The new provision states 'For the purposes of paragraph (1), in relation to any money claim or money element of a claim, ‘more advantageous’ means better in money terms by any amount, however small, and ‘at least as advantageous’ shall be construed accordingly'.

This was the original interpretation applied to Part 36 but in recent years the position has been much less clear following the judgment in Carver v BAA Plc where the claimant beat the defendant’s payment in by just £51.

The claimant and her solicitors assumed that this meant that there would be no costs penalties applied as the judgment was for a greater sum than the defendant's Part 36. However in the absence of a definition of what ‘more advantageous’ meant, the court decided that the claimant had failed 'to obtain a judgment more advantageous than [the] defendant’s Part 36 offer' pursuant to CPR Part 36.14(1)(a). The claimant did not therefore recover her costs from the time the original offer expired and was ordered to pay the defendant's costs for this period too. The claimant appealed but the judgment was upheld in the Court of Appeal.

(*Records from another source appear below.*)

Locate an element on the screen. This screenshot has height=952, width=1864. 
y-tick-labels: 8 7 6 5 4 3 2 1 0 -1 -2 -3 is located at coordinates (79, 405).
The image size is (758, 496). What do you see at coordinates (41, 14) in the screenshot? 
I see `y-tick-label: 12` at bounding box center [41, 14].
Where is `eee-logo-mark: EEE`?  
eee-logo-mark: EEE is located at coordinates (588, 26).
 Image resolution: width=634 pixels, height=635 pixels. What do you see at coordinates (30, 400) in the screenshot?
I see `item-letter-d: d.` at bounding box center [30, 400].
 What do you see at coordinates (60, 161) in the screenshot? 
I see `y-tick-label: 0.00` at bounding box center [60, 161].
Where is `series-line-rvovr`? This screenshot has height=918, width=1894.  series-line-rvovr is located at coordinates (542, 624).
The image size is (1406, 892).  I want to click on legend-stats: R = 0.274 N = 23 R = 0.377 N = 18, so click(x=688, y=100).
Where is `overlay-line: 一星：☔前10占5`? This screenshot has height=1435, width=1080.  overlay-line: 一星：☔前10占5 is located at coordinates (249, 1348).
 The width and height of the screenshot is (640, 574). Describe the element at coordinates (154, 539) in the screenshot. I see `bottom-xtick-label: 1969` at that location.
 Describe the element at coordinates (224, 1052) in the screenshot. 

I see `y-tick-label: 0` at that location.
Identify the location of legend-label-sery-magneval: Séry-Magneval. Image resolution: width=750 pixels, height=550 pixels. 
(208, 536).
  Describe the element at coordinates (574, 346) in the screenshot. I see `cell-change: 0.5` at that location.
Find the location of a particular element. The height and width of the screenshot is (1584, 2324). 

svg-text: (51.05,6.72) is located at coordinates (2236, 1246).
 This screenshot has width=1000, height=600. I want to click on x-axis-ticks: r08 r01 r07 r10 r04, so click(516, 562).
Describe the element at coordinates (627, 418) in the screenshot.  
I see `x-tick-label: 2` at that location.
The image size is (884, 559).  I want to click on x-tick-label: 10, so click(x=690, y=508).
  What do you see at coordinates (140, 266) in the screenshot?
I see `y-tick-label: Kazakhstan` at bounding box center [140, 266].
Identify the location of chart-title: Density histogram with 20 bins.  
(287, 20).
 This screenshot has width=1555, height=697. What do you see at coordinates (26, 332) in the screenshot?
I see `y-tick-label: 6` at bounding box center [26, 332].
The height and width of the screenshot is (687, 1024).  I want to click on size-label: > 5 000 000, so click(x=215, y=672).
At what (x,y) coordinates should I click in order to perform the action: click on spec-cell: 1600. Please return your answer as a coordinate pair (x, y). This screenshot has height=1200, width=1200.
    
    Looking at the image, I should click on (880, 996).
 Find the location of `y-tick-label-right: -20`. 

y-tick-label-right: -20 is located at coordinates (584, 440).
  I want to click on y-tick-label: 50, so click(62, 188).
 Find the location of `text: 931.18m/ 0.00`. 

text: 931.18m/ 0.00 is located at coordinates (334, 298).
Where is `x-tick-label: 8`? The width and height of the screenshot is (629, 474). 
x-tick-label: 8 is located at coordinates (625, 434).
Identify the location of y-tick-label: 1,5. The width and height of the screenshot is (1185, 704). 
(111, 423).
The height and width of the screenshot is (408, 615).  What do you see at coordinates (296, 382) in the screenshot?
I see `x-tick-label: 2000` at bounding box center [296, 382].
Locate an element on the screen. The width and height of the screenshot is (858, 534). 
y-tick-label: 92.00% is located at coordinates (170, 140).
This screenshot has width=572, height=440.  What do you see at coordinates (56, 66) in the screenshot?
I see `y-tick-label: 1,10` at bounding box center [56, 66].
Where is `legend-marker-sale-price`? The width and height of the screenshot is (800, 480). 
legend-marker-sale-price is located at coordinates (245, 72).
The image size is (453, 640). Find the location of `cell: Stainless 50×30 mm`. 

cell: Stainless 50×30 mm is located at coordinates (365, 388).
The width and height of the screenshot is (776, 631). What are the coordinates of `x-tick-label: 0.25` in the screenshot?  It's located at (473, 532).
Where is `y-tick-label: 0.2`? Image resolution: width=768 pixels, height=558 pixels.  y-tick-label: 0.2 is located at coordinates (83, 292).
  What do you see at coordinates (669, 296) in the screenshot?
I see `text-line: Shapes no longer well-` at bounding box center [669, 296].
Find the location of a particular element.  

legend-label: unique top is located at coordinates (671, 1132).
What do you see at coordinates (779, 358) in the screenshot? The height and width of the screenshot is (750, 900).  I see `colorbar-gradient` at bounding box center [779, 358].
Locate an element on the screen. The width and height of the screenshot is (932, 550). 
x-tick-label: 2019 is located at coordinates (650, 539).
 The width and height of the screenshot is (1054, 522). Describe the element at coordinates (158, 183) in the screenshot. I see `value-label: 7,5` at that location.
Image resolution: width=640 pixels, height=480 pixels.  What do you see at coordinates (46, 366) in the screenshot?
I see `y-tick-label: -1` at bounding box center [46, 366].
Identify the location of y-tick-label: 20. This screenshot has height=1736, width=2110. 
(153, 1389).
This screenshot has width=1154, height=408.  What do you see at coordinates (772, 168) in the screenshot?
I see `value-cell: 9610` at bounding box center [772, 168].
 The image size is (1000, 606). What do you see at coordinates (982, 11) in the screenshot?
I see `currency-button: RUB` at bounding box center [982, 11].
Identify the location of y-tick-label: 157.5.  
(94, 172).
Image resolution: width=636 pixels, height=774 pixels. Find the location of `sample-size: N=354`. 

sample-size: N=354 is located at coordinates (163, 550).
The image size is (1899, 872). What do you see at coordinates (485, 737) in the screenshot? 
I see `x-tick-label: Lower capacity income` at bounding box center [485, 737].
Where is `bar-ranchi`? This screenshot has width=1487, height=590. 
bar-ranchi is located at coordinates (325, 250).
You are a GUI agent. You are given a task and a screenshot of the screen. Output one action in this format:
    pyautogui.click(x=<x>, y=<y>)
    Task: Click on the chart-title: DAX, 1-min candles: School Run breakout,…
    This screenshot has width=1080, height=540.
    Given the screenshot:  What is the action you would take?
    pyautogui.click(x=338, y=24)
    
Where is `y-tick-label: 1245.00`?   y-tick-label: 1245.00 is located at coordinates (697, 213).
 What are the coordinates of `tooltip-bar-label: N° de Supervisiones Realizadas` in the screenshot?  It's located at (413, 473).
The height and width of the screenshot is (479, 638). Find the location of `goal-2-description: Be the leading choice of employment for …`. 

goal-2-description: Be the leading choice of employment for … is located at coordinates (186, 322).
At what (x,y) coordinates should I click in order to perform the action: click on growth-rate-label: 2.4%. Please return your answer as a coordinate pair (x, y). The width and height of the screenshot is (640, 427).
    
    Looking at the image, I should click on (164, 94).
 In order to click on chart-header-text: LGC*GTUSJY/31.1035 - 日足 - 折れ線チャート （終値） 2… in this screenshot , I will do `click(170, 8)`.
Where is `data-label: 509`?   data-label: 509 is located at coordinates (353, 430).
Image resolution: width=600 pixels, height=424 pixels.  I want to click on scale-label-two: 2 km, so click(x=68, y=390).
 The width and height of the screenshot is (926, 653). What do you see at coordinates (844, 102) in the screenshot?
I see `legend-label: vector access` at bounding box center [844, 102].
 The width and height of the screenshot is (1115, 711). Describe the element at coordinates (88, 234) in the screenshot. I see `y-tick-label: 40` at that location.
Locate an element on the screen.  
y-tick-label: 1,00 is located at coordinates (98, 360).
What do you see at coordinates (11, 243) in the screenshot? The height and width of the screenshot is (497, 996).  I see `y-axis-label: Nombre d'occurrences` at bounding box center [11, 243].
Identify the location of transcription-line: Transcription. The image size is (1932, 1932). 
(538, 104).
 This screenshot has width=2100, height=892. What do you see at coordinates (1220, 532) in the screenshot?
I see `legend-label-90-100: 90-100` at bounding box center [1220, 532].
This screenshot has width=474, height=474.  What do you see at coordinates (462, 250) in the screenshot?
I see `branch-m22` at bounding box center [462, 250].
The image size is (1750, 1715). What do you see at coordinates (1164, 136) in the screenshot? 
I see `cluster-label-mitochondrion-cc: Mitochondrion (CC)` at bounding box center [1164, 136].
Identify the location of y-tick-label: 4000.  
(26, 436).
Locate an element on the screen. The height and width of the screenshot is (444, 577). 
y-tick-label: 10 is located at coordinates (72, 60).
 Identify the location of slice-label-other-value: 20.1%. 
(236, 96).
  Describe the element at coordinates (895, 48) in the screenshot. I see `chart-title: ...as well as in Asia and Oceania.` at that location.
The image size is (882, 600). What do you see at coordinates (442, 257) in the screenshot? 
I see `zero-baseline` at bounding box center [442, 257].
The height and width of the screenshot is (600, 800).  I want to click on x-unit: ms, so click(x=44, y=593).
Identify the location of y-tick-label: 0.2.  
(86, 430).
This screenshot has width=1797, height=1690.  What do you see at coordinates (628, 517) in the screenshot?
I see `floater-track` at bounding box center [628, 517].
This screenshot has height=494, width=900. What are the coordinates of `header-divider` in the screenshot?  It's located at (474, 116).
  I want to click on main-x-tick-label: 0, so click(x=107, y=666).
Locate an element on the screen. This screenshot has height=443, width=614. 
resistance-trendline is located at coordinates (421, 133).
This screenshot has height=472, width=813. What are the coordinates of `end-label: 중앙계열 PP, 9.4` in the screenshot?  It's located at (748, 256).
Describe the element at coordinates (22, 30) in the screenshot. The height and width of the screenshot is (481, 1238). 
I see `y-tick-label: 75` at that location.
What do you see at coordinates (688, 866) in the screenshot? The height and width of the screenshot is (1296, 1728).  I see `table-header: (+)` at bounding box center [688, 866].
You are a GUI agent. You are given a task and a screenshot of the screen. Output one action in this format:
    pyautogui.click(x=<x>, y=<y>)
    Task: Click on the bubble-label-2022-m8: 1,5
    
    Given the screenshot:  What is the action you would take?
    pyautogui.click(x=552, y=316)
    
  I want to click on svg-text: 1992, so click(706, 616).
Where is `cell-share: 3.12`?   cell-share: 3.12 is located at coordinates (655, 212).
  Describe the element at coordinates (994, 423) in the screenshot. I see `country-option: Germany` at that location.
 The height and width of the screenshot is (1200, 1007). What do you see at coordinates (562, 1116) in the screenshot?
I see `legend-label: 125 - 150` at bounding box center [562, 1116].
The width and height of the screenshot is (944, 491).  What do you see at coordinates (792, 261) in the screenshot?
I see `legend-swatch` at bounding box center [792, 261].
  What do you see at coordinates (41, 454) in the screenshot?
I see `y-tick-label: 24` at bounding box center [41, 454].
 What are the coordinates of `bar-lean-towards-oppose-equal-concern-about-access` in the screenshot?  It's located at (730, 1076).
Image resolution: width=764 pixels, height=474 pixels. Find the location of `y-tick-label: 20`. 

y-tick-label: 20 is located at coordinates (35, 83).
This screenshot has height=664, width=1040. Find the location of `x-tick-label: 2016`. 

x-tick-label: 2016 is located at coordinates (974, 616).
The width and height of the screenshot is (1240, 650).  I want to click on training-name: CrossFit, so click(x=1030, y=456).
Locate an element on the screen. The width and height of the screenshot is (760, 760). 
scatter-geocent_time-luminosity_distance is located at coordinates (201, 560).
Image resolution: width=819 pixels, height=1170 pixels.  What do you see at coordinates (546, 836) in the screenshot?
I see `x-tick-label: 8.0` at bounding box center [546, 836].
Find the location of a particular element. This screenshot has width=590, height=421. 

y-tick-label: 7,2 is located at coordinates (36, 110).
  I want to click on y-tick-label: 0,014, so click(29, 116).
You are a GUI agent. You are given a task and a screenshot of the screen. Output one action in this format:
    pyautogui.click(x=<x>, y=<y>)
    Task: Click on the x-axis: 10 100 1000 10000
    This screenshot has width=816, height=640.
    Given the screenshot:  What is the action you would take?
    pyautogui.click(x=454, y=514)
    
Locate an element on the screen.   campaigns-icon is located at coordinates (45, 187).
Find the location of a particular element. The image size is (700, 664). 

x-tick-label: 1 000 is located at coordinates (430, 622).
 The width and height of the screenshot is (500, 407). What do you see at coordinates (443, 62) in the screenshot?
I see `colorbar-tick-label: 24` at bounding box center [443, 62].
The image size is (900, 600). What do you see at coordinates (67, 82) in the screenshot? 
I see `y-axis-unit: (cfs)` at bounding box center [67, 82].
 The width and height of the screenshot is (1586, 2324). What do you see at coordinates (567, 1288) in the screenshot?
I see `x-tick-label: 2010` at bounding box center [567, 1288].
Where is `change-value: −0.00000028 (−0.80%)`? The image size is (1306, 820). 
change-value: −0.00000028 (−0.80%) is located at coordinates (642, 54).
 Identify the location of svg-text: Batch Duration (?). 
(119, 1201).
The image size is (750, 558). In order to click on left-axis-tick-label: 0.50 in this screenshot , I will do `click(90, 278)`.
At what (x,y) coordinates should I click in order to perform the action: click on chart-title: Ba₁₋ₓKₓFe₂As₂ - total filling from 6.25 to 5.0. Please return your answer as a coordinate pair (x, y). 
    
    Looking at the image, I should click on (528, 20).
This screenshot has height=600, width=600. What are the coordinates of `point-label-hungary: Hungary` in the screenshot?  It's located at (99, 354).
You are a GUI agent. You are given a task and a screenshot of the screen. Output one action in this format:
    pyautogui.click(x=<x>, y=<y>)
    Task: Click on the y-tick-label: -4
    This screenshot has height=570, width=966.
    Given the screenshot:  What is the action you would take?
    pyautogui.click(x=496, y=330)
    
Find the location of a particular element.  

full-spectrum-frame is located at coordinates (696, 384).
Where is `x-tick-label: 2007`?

This created significant uncertainty as to how to assess the risk of a defendant's Part 36 and what would be deemed a 'more advantageous' outcome.

The recent update removes that uncertainty with claimants and their advisers now being clear that achieving a judgment in excess of a defendant’s Part 36 offer, even if a very small amount will be interpreted as being 'more advantageous'.

We consider this to be an important clarification enabling clarity and proper risk assessment of Part 36 offers.